Text extract:
start
The researchers in Westen’s study found that all the participants appeared to find ways of ignoring any negative information relating to their favored politician, thus allowing themselves to hold on to their previous beliefs. When their emotional response eventually overcame the reasoning, it stimulated the brain’s reward system – similar to what happens to drug addicts when they get their fix. Nobody said that a sincere search for truth would be comfortable!
http://www.uncommon-knowledge.co.uk/articles/stop-lying.html
and another along the same lines:
Why Do You Believe in God? Relationships between Religious Belief, Analytic Thinking, Mentalizing and Moral Concern by Anthony Ian Jack et al
Abstract – Prior work has established that analytic thinking is associated with disbelief in God, whereas religious and spiritual beliefs have been positively linked to social and emotional cognition. […] We find that religious belief is robustly positively associated with moral concern (4 measures), and that at least part of the negative association between belief and analytic thinking (2 measures) can be explained by a negative correlation between moral concern and analytic thinking.
end
Aim A: Format the entries as a numbered list that runs from the first line of the entries through the line containing "(x=1387, y=91)". Leave out blank lines.
The text above and the entries have no connection to each other.

Dataset records:
start
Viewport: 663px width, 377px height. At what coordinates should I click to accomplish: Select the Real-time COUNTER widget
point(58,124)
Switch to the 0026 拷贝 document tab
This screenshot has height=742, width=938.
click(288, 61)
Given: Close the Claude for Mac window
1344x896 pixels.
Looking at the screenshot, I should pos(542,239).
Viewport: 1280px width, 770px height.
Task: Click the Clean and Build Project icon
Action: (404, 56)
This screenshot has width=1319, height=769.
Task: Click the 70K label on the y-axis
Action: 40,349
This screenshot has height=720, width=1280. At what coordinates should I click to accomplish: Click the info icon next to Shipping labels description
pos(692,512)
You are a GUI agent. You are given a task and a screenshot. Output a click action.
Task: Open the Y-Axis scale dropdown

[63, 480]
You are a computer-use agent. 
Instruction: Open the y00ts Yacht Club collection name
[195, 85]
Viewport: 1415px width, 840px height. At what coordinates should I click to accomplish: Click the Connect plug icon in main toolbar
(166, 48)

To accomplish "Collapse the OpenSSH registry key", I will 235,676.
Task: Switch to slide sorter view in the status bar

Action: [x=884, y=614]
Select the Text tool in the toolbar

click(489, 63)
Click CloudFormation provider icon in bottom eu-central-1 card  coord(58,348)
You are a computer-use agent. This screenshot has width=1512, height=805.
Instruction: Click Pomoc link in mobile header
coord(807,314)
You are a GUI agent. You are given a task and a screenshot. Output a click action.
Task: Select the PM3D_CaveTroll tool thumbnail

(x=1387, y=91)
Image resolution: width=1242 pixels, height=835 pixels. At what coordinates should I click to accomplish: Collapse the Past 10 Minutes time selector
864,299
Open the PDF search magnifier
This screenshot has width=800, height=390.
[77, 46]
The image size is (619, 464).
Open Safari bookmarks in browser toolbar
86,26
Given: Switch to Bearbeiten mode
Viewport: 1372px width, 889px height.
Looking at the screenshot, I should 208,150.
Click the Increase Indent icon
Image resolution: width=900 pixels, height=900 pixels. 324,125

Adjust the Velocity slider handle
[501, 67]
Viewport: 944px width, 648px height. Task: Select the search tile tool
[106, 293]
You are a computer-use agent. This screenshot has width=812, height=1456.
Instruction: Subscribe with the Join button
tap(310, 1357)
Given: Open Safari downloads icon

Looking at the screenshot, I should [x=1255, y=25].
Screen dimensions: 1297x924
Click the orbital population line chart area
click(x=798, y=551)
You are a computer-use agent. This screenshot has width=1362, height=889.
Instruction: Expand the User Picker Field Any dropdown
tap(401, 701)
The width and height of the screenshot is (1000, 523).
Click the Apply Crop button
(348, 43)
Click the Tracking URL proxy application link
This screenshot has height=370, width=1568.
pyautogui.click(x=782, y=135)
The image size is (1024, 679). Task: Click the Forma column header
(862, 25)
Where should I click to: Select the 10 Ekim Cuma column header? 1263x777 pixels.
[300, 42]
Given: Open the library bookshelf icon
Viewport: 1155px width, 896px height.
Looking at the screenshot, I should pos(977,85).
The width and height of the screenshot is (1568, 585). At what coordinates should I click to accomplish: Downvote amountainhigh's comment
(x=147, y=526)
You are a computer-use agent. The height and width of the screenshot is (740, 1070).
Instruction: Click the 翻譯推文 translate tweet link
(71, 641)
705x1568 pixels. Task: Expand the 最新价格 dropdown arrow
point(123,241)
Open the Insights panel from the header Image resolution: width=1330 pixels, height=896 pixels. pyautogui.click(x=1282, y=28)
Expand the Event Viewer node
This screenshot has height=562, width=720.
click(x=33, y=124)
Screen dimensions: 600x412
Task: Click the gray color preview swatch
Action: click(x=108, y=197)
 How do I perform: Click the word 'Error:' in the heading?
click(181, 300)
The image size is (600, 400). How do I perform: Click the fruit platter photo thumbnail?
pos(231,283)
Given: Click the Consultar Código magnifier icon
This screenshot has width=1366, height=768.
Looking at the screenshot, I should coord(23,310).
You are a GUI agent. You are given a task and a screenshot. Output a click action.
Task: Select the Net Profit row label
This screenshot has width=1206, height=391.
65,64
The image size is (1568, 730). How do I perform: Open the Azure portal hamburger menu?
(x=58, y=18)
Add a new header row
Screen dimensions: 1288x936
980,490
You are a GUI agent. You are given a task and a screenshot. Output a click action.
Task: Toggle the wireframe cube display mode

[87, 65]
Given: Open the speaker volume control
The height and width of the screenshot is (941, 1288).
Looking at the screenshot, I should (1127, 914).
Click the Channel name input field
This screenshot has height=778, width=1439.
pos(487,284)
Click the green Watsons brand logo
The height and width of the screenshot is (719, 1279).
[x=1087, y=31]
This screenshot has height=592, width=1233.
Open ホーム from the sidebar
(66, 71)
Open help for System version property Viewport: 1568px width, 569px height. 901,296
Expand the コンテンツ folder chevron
end
Aim B: Extract the full text on belief and reasoning and reproduce it word for word.

Correct result A:
1. Viewport: 663px width, 377px height. At what coordinates should I click to accomplish: Select the Real-time COUNTER widget
2. point(58,124)
3. Switch to the 0026 拷贝 document tab
4. This screenshot has height=742, width=938.
5. click(288, 61)
6. Given: Close the Claude for Mac window
7. 1344x896 pixels.
8. Looking at the screenshot, I should pos(542,239).
9. Viewport: 1280px width, 770px height.
10. Task: Click the Clean and Build Project icon
11. Action: (404, 56)
12. This screenshot has width=1319, height=769.
13. Task: Click the 70K label on the y-axis
14. Action: 40,349
15. This screenshot has height=720, width=1280. At what coordinates should I click to accomplish: Click the info icon next to Shipping labels description
16. pos(692,512)
17. You are a GUI agent. You are given a task and a screenshot. Output a click action.
18. Task: Open the Y-Axis scale dropdown
19. [63, 480]
20. You are a computer-use agent. 
21. Instruction: Open the y00ts Yacht Club collection name
22. [195, 85]
23. Viewport: 1415px width, 840px height. At what coordinates should I click to accomplish: Click the Connect plug icon in main toolbar
24. (166, 48)
25. To accomplish "Collapse the OpenSSH registry key", I will 235,676.
26. Task: Switch to slide sorter view in the status bar
27. Action: [x=884, y=614]
28. Select the Text tool in the toolbar
29. click(489, 63)
30. Click CloudFormation provider icon in bottom eu-central-1 card  coord(58,348)
31. You are a computer-use agent. This screenshot has width=1512, height=805.
32. Instruction: Click Pomoc link in mobile header
33. coord(807,314)
34. You are a GUI agent. You are given a task and a screenshot. Output a click action.
35. Task: Select the PM3D_CaveTroll tool thumbnail
36. (x=1387, y=91)

Correct result B:
The researchers in Westen’s study found that all the participants appeared to find ways of ignoring any negative information relating to their favored politician, thus allowing themselves to hold on to their previous beliefs. When their emotional response eventually overcame the reasoning, it stimulated the brain’s reward system – similar to what happens to drug addicts when they get their fix. Nobody said that a sincere search for truth would be comfortable!
http://www.uncommon-knowledge.co.uk/articles/stop-lying.html
and another along the same lines:
Why Do You Believe in God? Relationships between Religious Belief, Analytic Thinking, Mentalizing and Moral Concern by Anthony Ian Jack et al
Abstract – Prior work has established that analytic thinking is associated with disbelief in God, whereas religious and spiritual beliefs have been positively linked to social and emotional cognition. […] We find that religious belief is robustly positively associated with moral concern (4 measures), and that at least part of the negative association between belief and analytic thinking (2 measures) can be explained by a negative correlation between moral concern and analytic thinking.